Die Deutsche Post AG hat vor einigen Monaten in der von ihr herausgegebenen
Loseblattsammlung Wissenswertes über Briefmarken unter dem schon in sich
falschen Titel Deutsches Reich 1815-1871 eine Deutschland-Karte verbreitet,
die im Osten zufällig an Oder und Neiße endet, ferner die zum Deutschen Bund
(bis 1866) gehörenden Teile des Kaisertums Österreich wegschneidet und im übrigen auch
an der Westgrenze Retuschen im Sinne einer offenbar politisch gewünschten Anpassung an
heutige Verhältnisse aufweist. Man sieht, wohin die Entwicklung zu gehen droht und welche
Energie von seiten politisch Agierender aufgewandt wird, um auch über die Vergangenheit
voll verfügen und sie nach Belieben handhaben zu können. Wichtiger als die Tatsachen
sind immer die Vorstellungen, die man erfolgreich davon verbreitet und die danach andere
davon haben.
Über das Wesen und die Ausdehnung Mitteldeutschlands ist vor allem in den
20er Jahren des vergangenen Jahrhunderts im Zusammenhang mit den Plänen, das Reichsgebiet
neu zu gliedem, eine lebhafte Diskussion geführt worden. Mecklenburg, Vorpommern und im
allgemeinen auch Brandenburg sind damals nicht zu Mitteldeutschland gerechnet
worden. Insofern ist der Begriff nach 1945 nach Norden erweitert worden. Ein Rostocker,
ein Stralsunder, ein Stettiner, aber auch ein Stargarder oder ein Pyritzer hat sich vor
1945 als Norddeutscher nicht als Mitteldeutscher und nicht als Ostdeutscher
gefühlt. Die Oder stellte innerhalb Pommems im Laufe der Geschichte des Landes fast
niemals eine Grenze dar, die Landesteilungen verliefen im allgemeinen an anderen Stellen.

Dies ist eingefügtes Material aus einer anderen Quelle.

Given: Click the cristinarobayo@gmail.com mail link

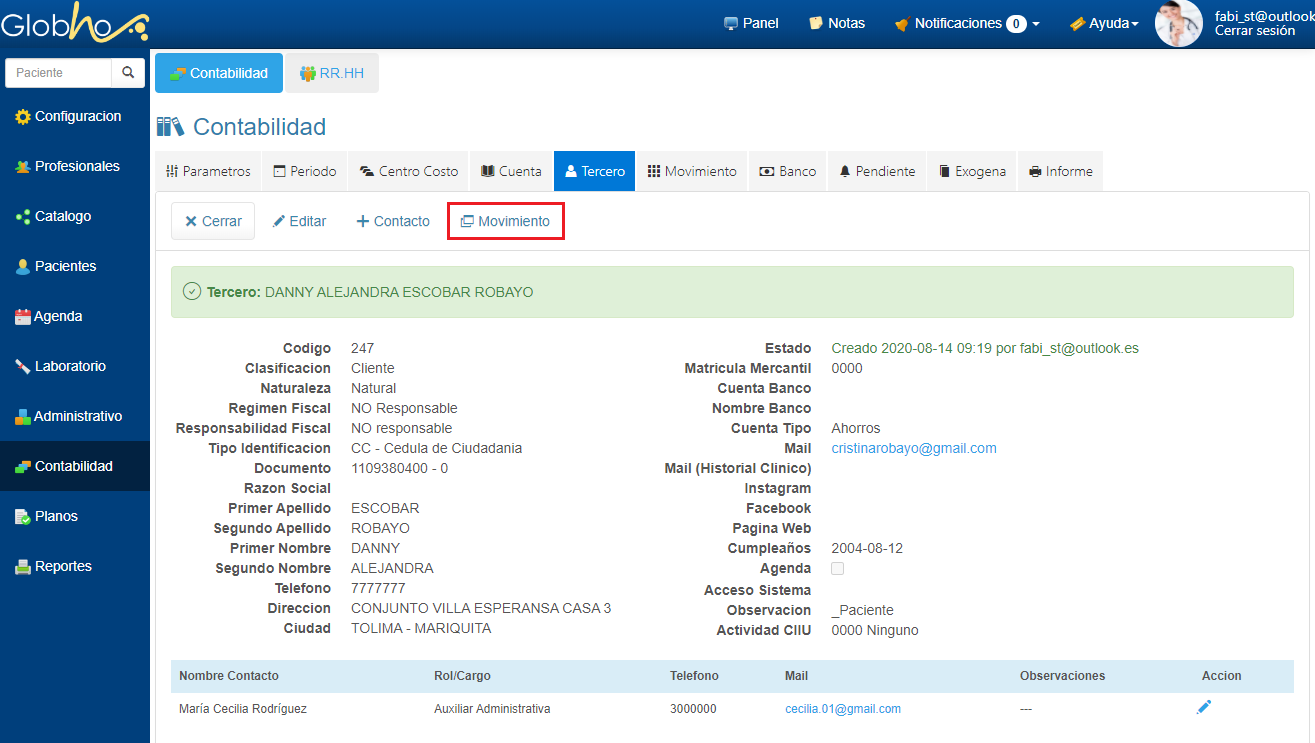Looking at the screenshot, I should point(913,448).
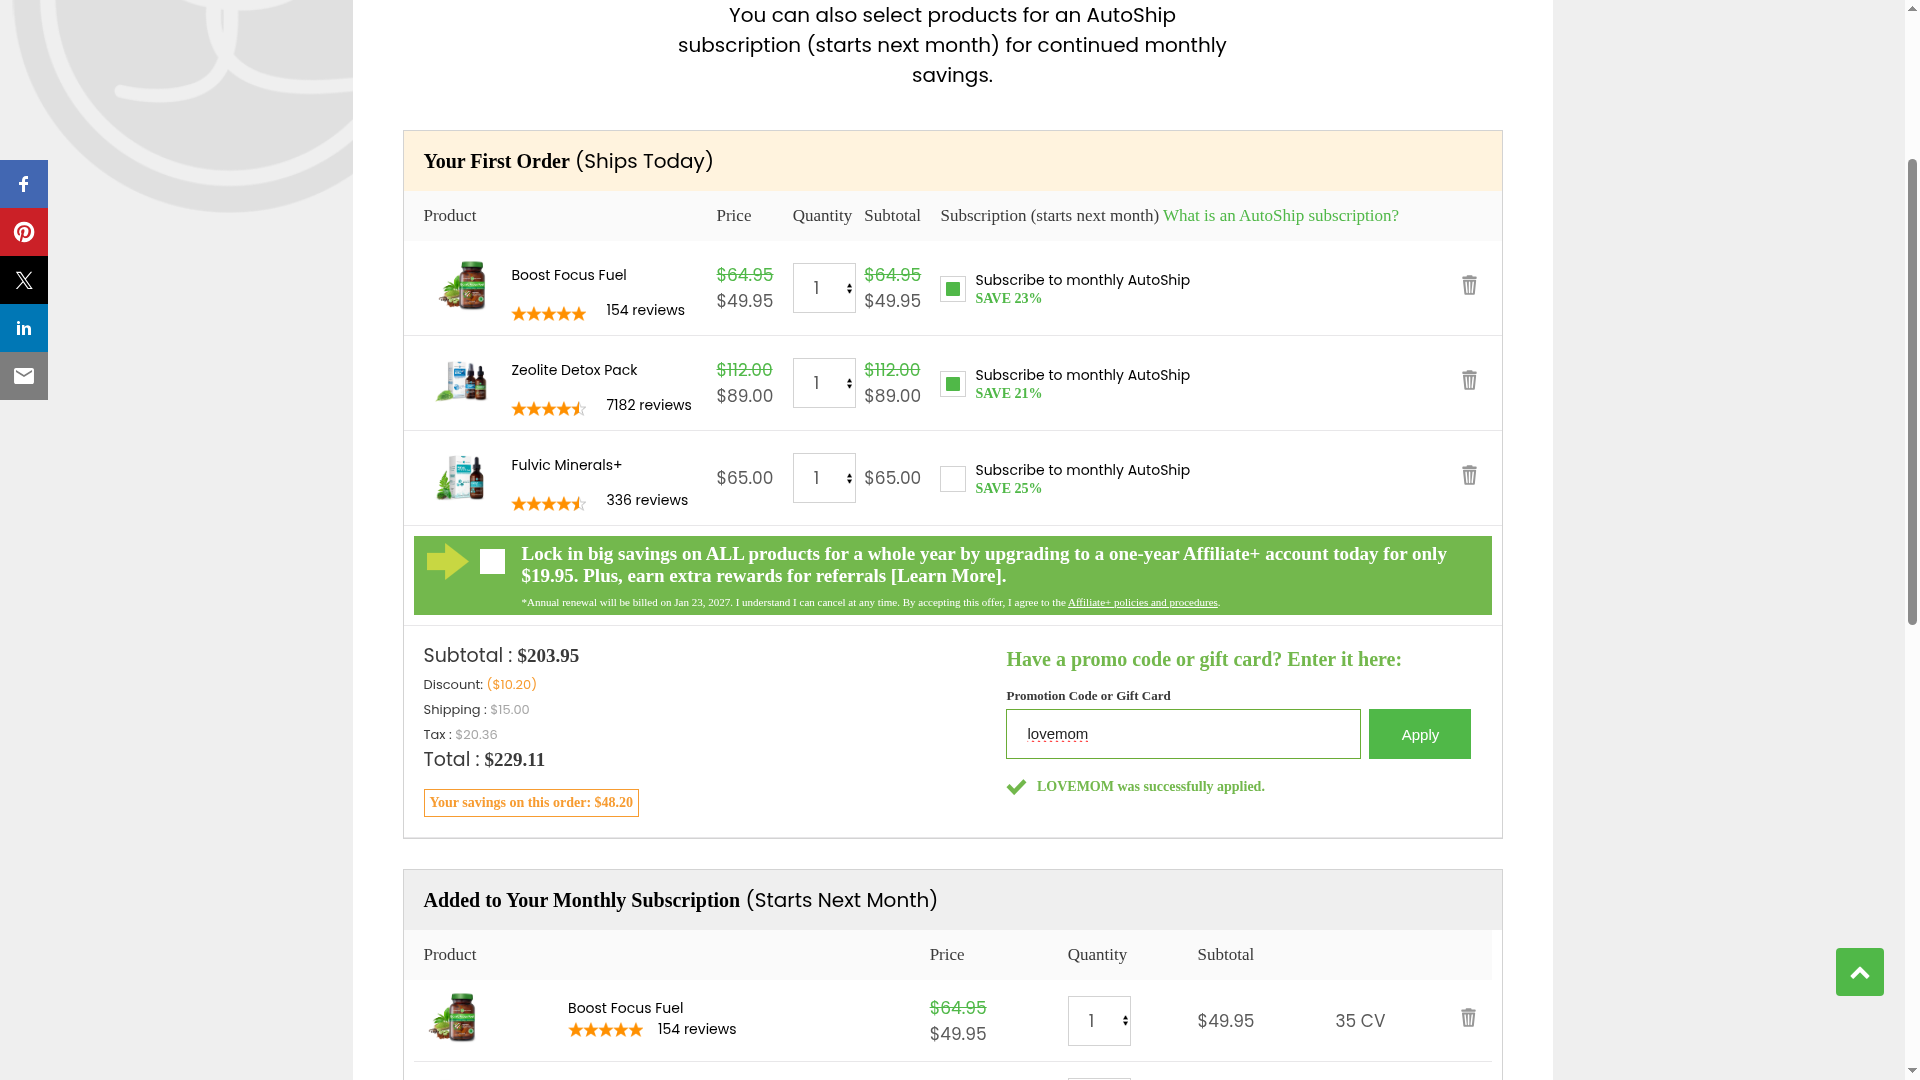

Eine alte, bis 1945 fühlbare Grenze in Pommern liegt am Gollenberg, zwischen dem Kamminer
Stiftsland und dem Lande Schlawe. Auch in der brandenburgischen Geschichte ist der
Oderlauf nur teilweise eine Grenze von Belang das Bistum Lebus etwa umschloß wie
später der Regierungsbezirk Frankfurt westlich wie östlich der Oder bzw. der Neiße
liegende Gebiete , und die alte Westgrenze Schlesiens verläuft an Bober und Queis,
nicht an der Lausitzer Neiße. Dennoch war es nicht unberechtigt, daß man nach 1945 die
abgetrennten ostdeutschen Gebiete pauschal unter dem Namen Ostdeutschland
zusammenfaßte, einte sie und ihre Bewohner doch das gemeinsame Schicksal, liefen die
wahren geschichtlichen und kulturellen innerdeutschen Grenzlinien doch nicht so weit von
den durch die Siegermächte als Außengrenzen gedachten Linien entfernt, daß sich die
Verschiebung der Bedeutung nicht hätte rechtfertigen lassen.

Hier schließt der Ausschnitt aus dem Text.